▸ SHORT EXERCISE A
Copy out the rows word for word, beginning at the line that contains "Given: Click the" and stopping after the line that contains "pyautogui.click(x=422, y=384)". Leave the pictures out of your copy.

# [isabelle] What is sumC?

`As a first example of explaining to my students what a subproof is,
``without complicating the matter by doing one with cases or with
``induction, I prepared the following (contrived) proof that 6 is the
``factorial of 3:
`lemma "fact(3::nat) = 6" proof-
have "(3::nat) = (2::nat)+1" by simp
then have "fact(3::nat) = fact((2::nat)+1)" by (rule arg_cong)
also have 1: "... = ((2::nat)+1)*fact(2) by (rule fact_plus_one_nat)
have "fact(2::nat) = 2" proof-
have "(2::nat) = 1+(1::nat)" by simp
then have "fact(2::nat)=fact(1+(1::nat))" by (rule arg_cong)
also have "... = (1+1)*fact(1)" by (rule fact_plus_one_nat)

Data entries:

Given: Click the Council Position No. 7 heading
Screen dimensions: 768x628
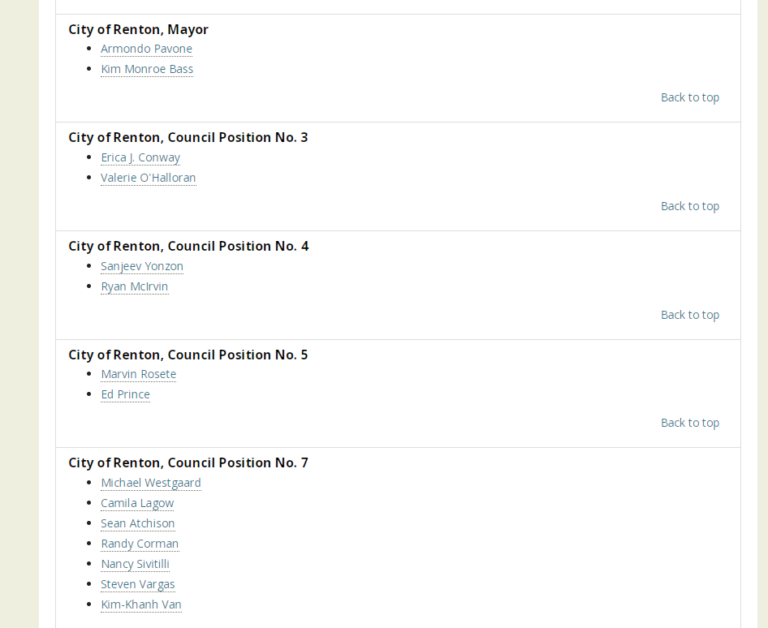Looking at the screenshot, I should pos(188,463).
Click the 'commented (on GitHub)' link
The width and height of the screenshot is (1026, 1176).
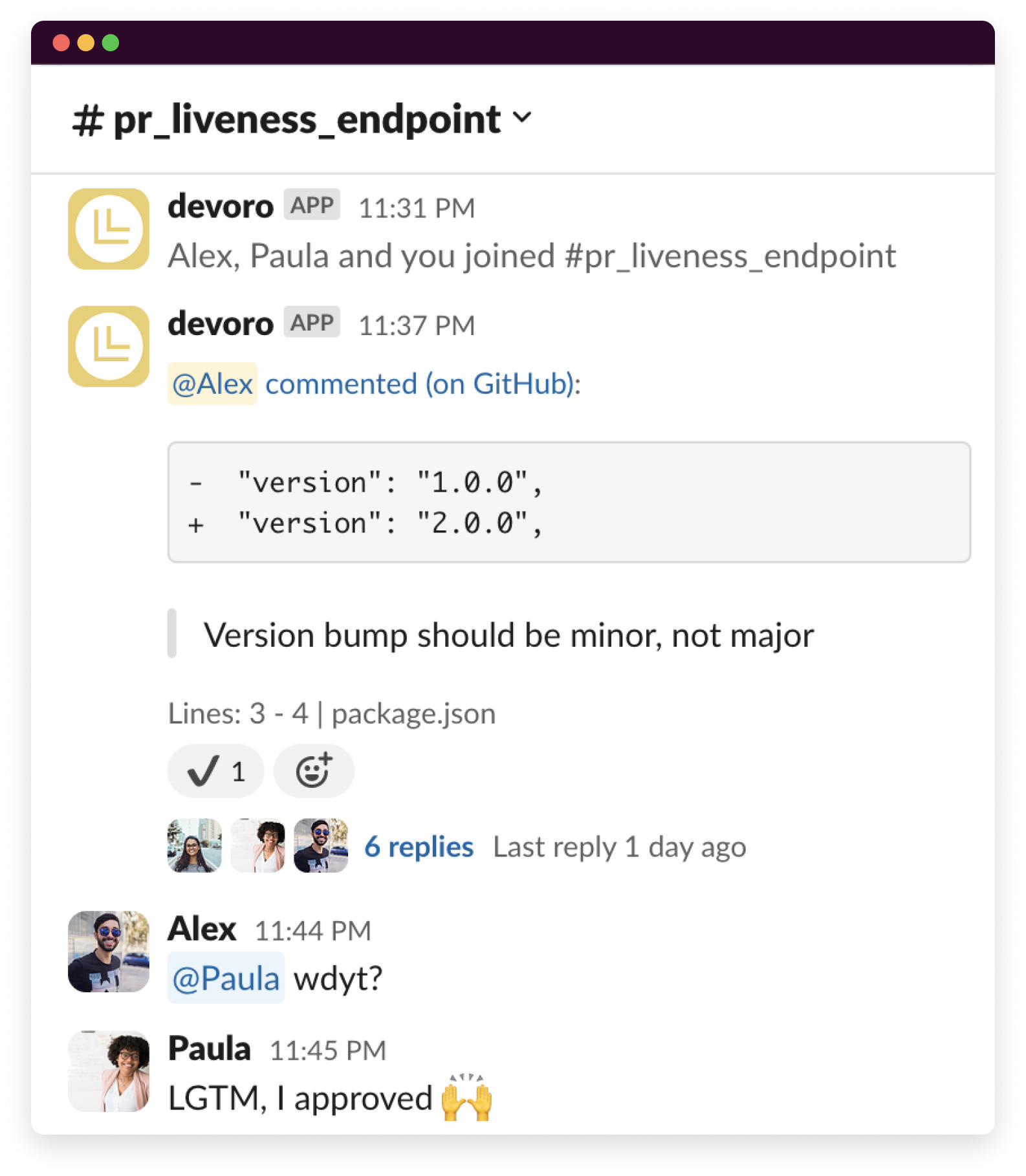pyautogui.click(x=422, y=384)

--

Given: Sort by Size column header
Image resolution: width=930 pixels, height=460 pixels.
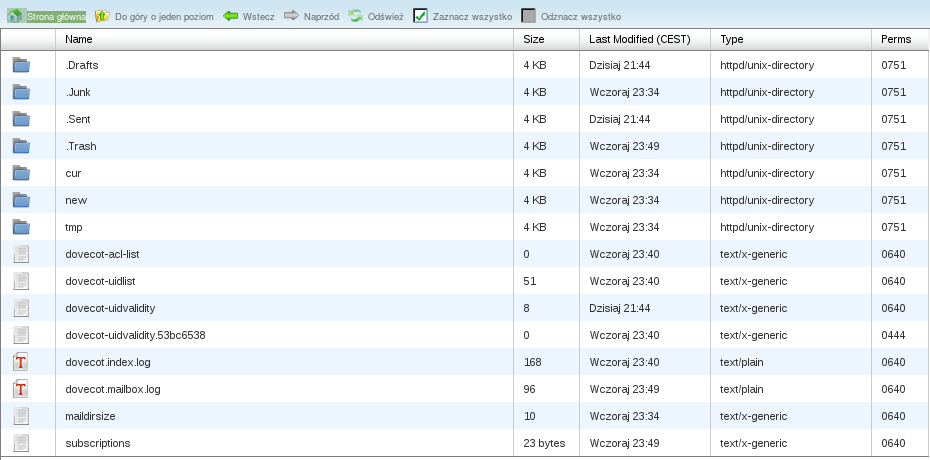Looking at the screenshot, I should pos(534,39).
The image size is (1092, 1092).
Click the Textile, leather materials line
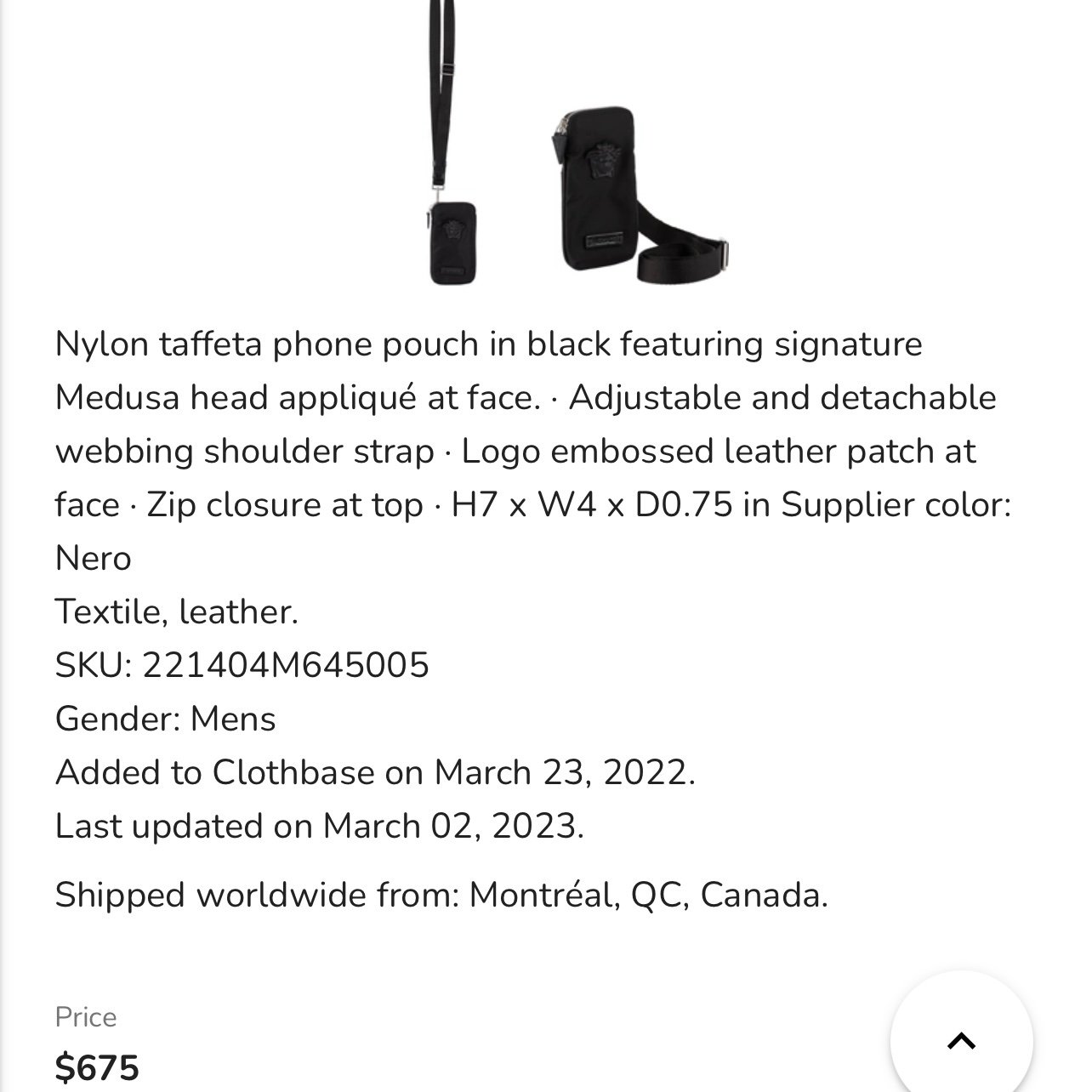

* * *

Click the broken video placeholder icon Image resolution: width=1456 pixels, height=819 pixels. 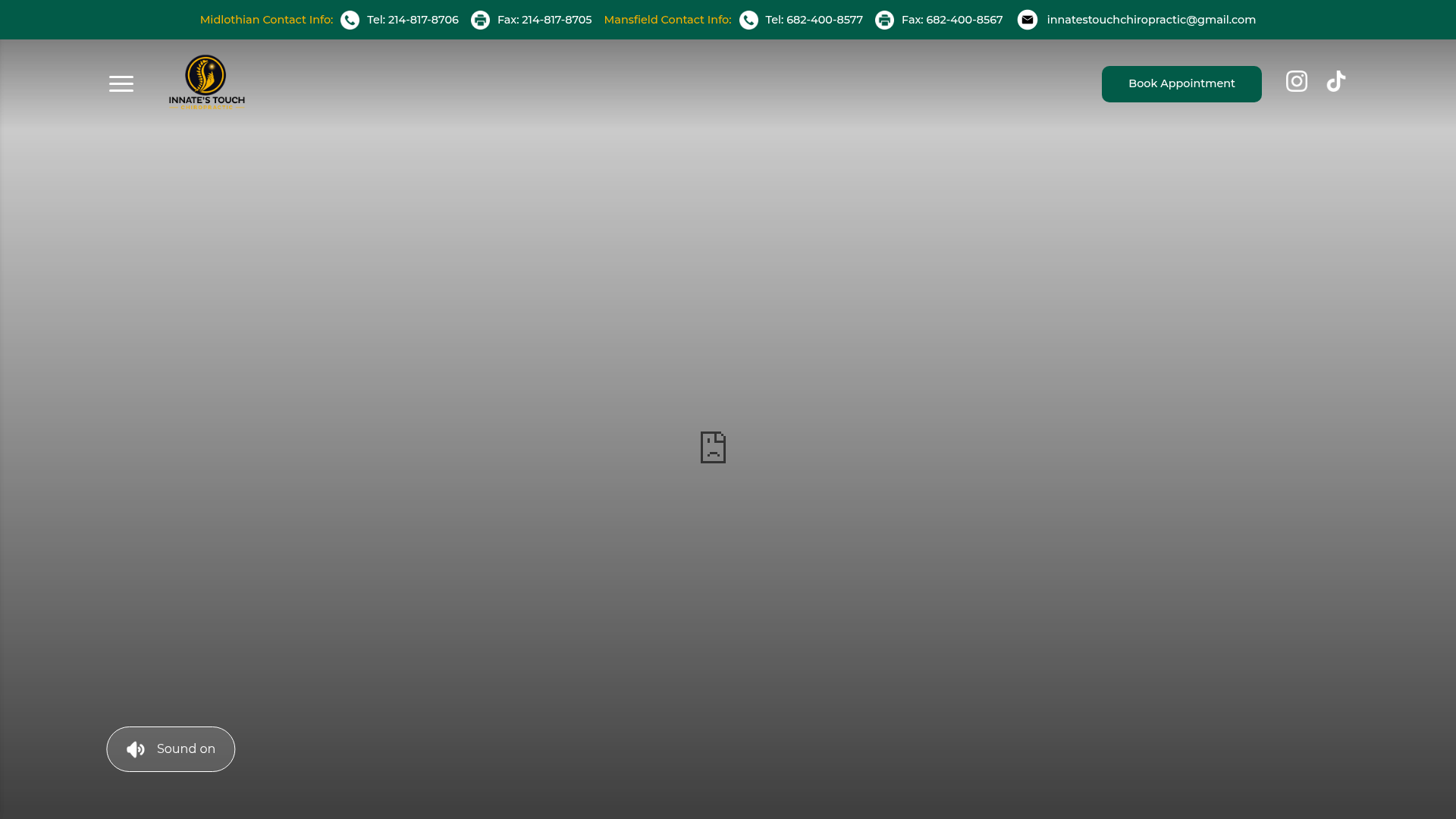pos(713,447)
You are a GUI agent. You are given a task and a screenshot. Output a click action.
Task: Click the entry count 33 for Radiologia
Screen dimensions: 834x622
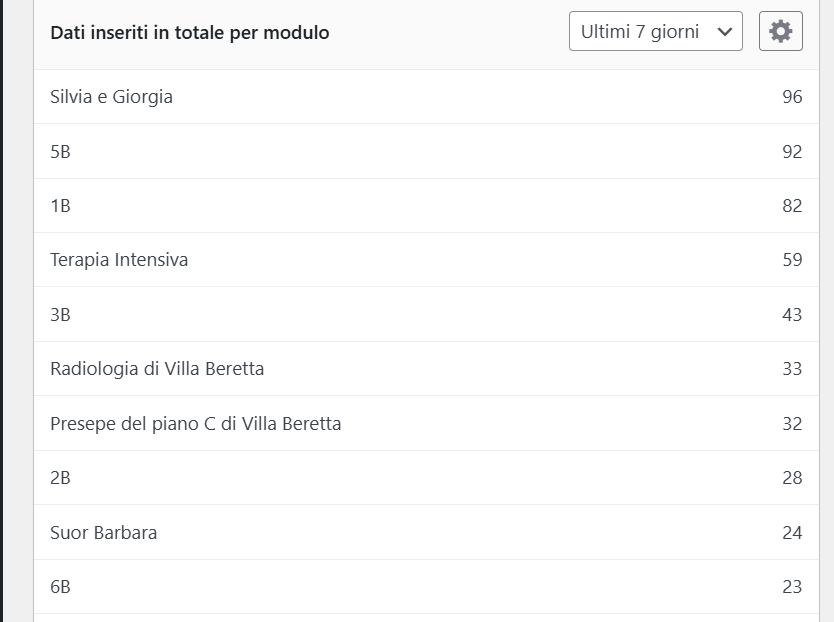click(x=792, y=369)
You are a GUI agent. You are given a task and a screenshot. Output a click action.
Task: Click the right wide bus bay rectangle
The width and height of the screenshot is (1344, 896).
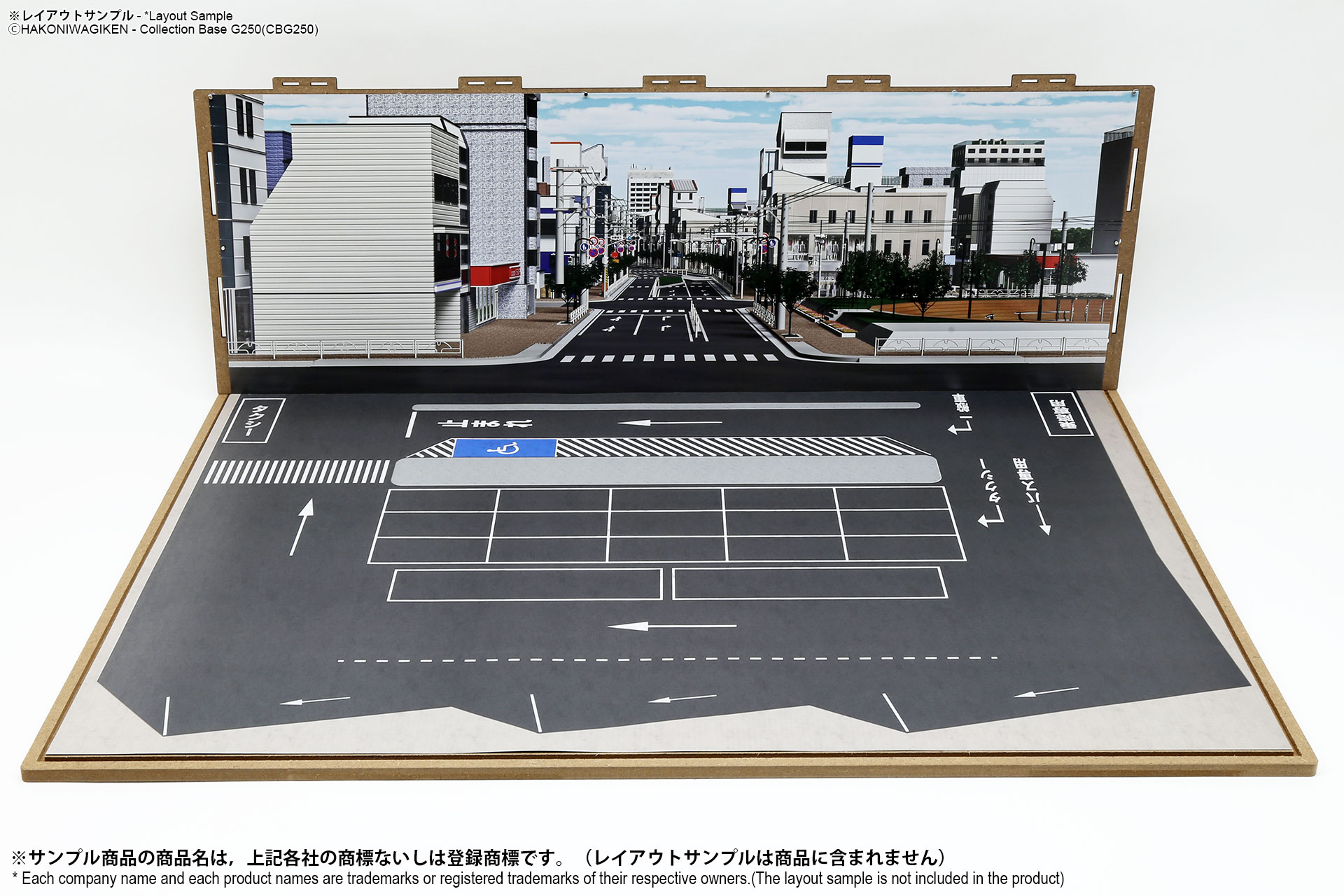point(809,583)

▸ SHORT EXERCISE B
Extend the Isabelle thread about the factorial proof, picking up right after its last line.

▸ REPLY A
Given: Click the Council Position No. 7 heading
Screen dimensions: 768x628
Looking at the screenshot, I should pos(188,463).
Click the 'commented (on GitHub)' link
The width and height of the screenshot is (1026, 1176).
pyautogui.click(x=422, y=384)

▸ REPLY B
finally show ?thesis by simp
qed
with 1 have "fact(3::nat) = ((2::nat)+1)*2" by simp
then show ?thesis by simp
qed

`This works, but it's ugly. I would much rather have a proof that
``somehow proceeds automatically from fact(3) = 6 to fact(Suc 2) = 6 to
``(Suc 2)*fact(2) = 6 to (Suc 2)*fact(Suc 1) = 6 to (Suc 2)*(Suc
``1)*fact(1) = 6 to (Suc 2)*(Suc 1)*fact(Suc 0) = 6 to (Suc 2)*(Suc
``1)*(Suc 0)*fact(0) = 6 to 3*2*1*1 = 6, all in one step. As a first
``try, after a few iterations, I wrote:
`theory FactDef imports Main Fact begin
lemma "fact(3::nat) = 6" by (auto simp add: fact_nat_def)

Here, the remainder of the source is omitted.